Interesting Data Gigs by Marcos Ortiz
Posts
Interesting Data Gigs # 4: Data Engineer at Monte Carlo Data

Interesting Data Gigs # 4: Data Engineer at Monte Carlo Data

Why you must follow Barr Moses (CEO and co-founder, Monte Carlo Data) and Cassie Kozyrkov (Chief Decision Scientist at Google)

If you are not a subscriber of Interesting Data Gigs, join 1150 other Data geeks that receive it directly in their inbox each week — it’s free.

This edition is sponsored by Braintrust.

If you are looking for a job, Braintrust can provide you with access to incredible positions with the world’s leading enterprises like Nike, NASA, TaskRabbit, Nestle, Porsche, Wayfair, Experian, and many more.

If you are a company, looking to hire top talent globally, Braintrust can assist as well in your talent search.

Hi Data Geeks.

This is one of my favorite moments of the week: having the privilege to write to all of you and helping you with ideas on how to find your dream Data-Driven gig.

Every day, we are seeing a lot of unfortunate events called layoffs, and to be honest; I’m sad and angry at the same time, because like I said here:

Companies experiencing capital-efficient growth don’t do layoffs. Simple as that.

Some companies are doing layoffs, and other companies are growing like crazy in terms of monthly revenue growth and people growth as well, but at a sane and healthy pace for the company and the business.

One of my favorite companies doing that is Monte Carlo Data, and the role that we will be talking about today is this one:

Data Engineer at Monte Carlo Data

So, what is Monte Carlo Data?

Monte Carlo Data describes itself in a very interesting and distinctive way:

As businesses increasingly rely on data to power digital products and drive better decision-making, it’s mission-critical that this data is accurate and reliable. Monte Carlo, the data reliability company, is the creator of the industry’s first end-to-end Data Observability platform.

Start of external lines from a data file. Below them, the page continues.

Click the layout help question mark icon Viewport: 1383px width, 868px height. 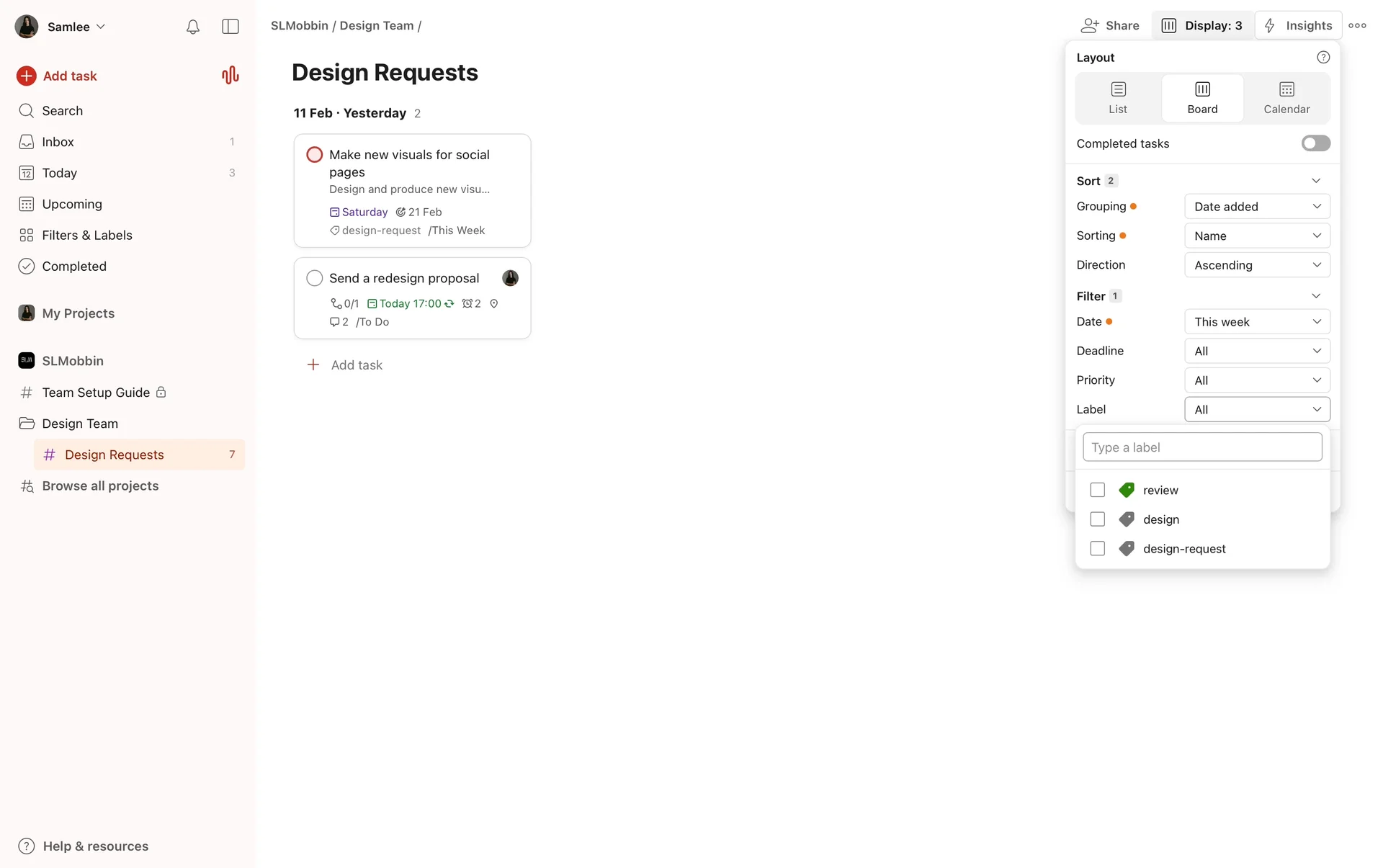pos(1323,58)
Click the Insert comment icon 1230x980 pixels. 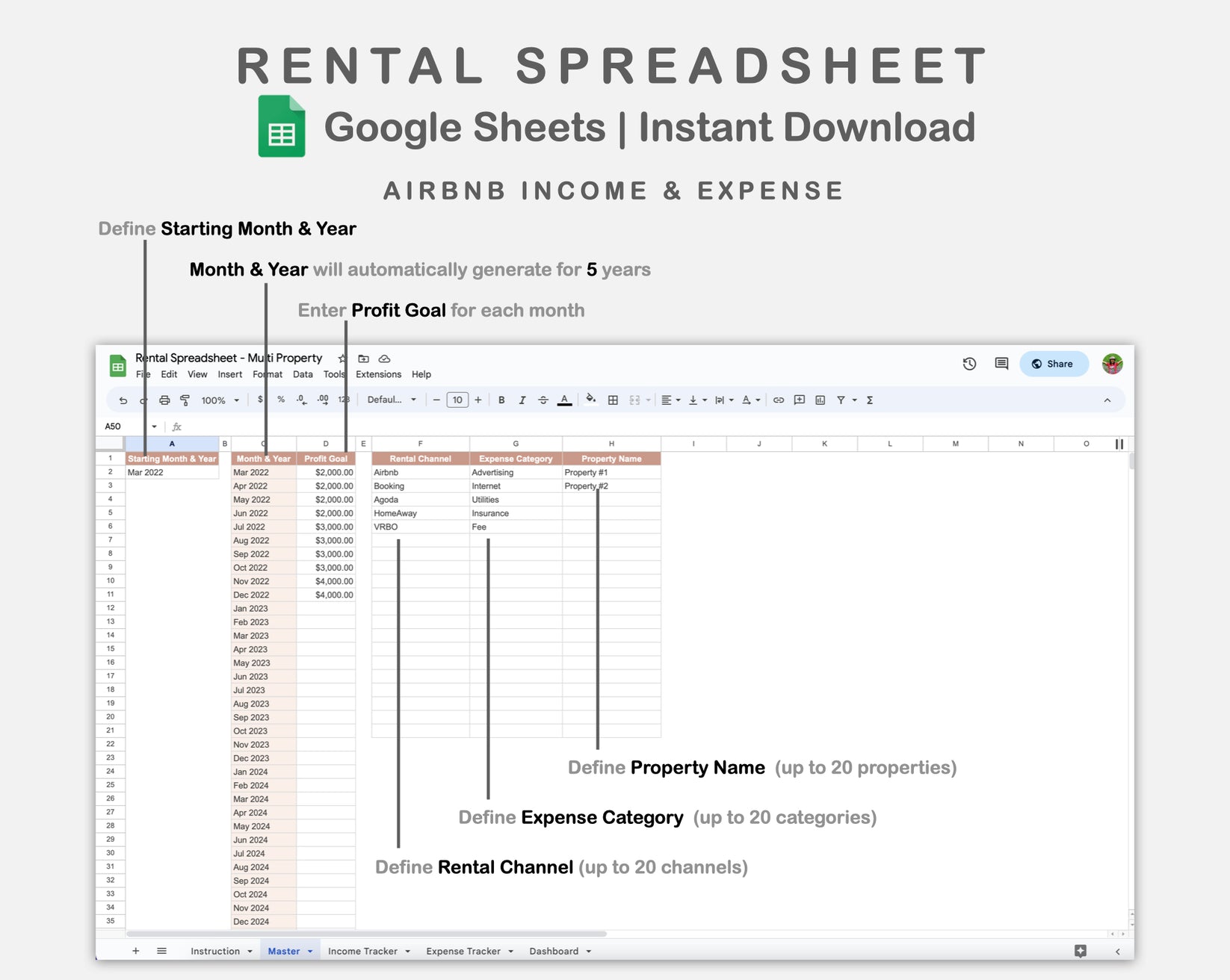click(x=797, y=400)
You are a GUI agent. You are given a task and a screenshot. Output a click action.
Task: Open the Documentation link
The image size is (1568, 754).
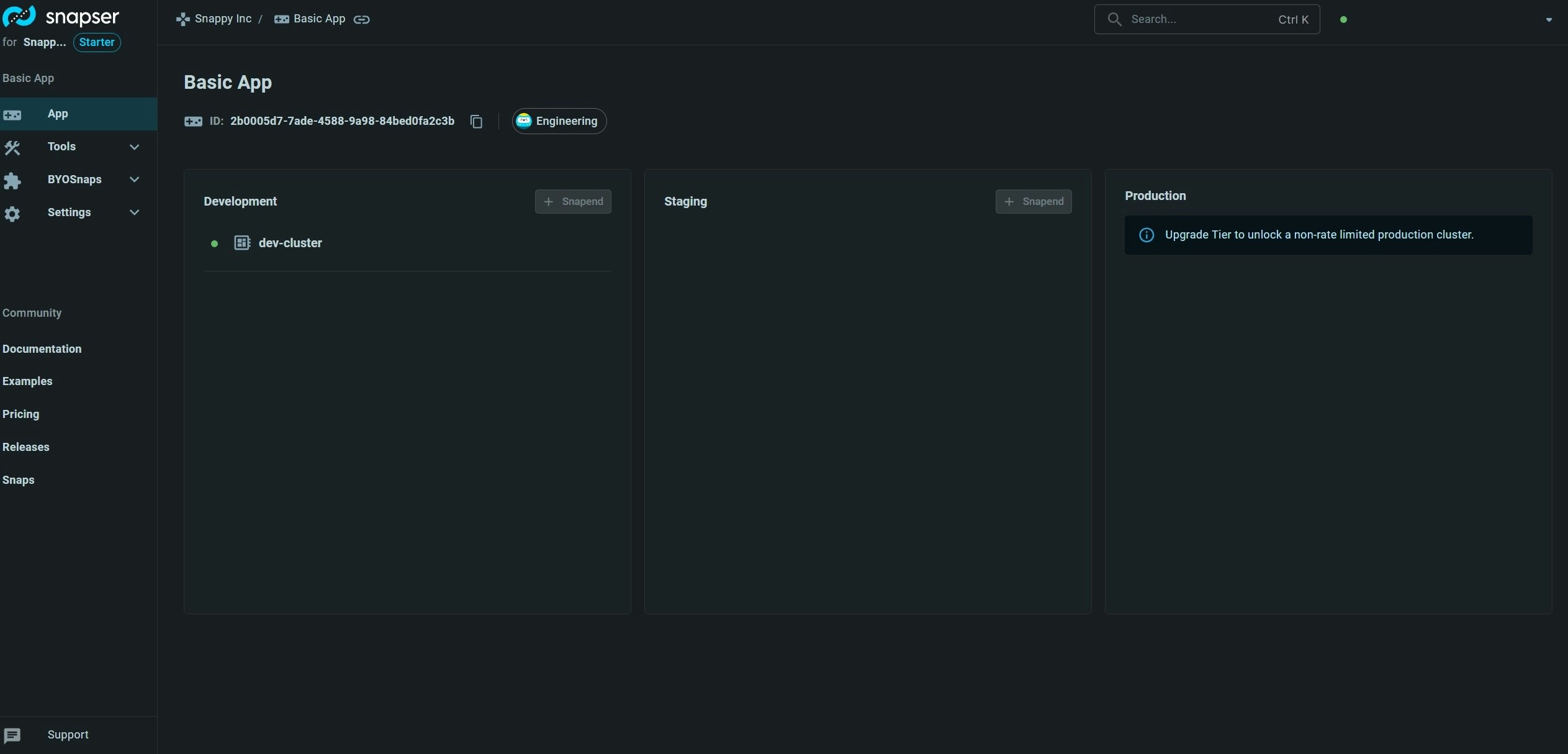[x=42, y=349]
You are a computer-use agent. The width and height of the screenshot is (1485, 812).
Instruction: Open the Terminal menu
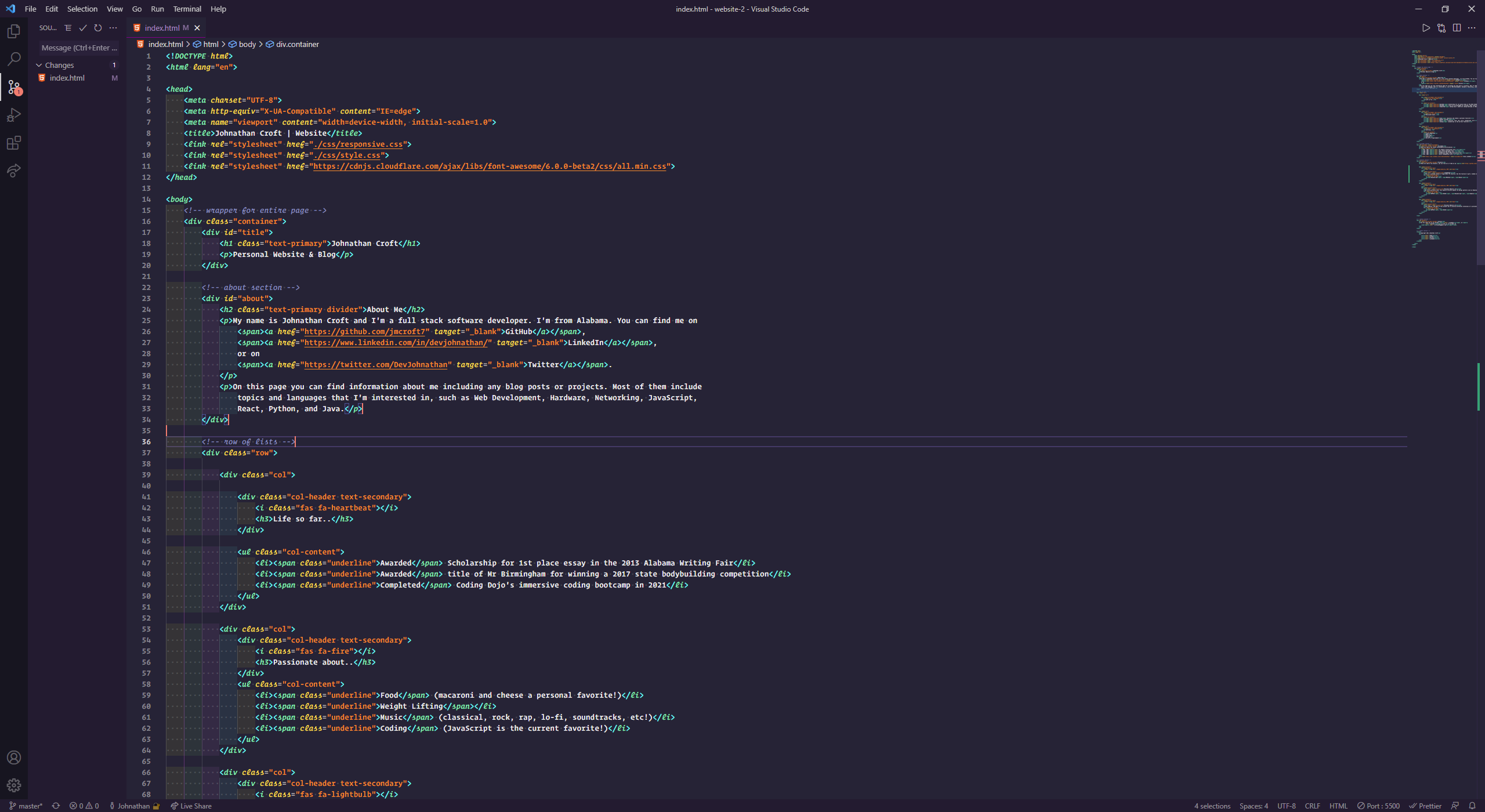tap(187, 9)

Named an Enterprise Tech 30 company, a 2021 IDC Innovator, an Inc. Best Place Workplace for 2021, and a “New Relic for data” by Forbes, we’ve raised $236M from Accel, ICONIQ Growth, GGV Capital, Redpoint Ventures, and Salesforce Ventures. Monte Carlo works with such data-driven companies as Fox, Affirm, Vimeo, ThredUp, PagerDuty, and other leading enterprises to help them achieve trust in data.

Monte Carlo Data was co-founded by Barr Moses (BM_datadowntime on Twitter) and Lior Gavish (CTO), and I have to thank them personally here because they gave me an incredible level of access to actual Data Engineers inside the company.

What is it like to be a Data Engineer at Monte Carlo Data

I wanted to try something different for this edition: the best ones to explain how it’s to work as a Data Engineer in an organization, it’s not myself, are the actual folks that are doing the same job you will be applying for.

So, when I shared this post on LinkedIn, Lior answered it and he said that he wanted to put me in contact with some folks of the Data Engineering crew at Monte Carlo Data:

So, a big thank you for that, Lior, and all the members of the team that provided incredible insights to this publication.

Quickly, I prepared some questions for them, shared a Google Doc with all of them, and they worked as a team (very fast, BTW in the middle of the weekend) to answer them.

Here are some of those questions, and the answers from Prateek Chawla (Founding Engineer at Monte Carlo Data), and Elya Pardes (Data Engineer at Monte Carlo Data)

What is it like to be a Data Engineer at Monte Carlo Data

Monte Carlo data engineers are responsible for building our end-to-end data observability platform, as well as helping us build the ML infrastructure to power our anomaly detection models.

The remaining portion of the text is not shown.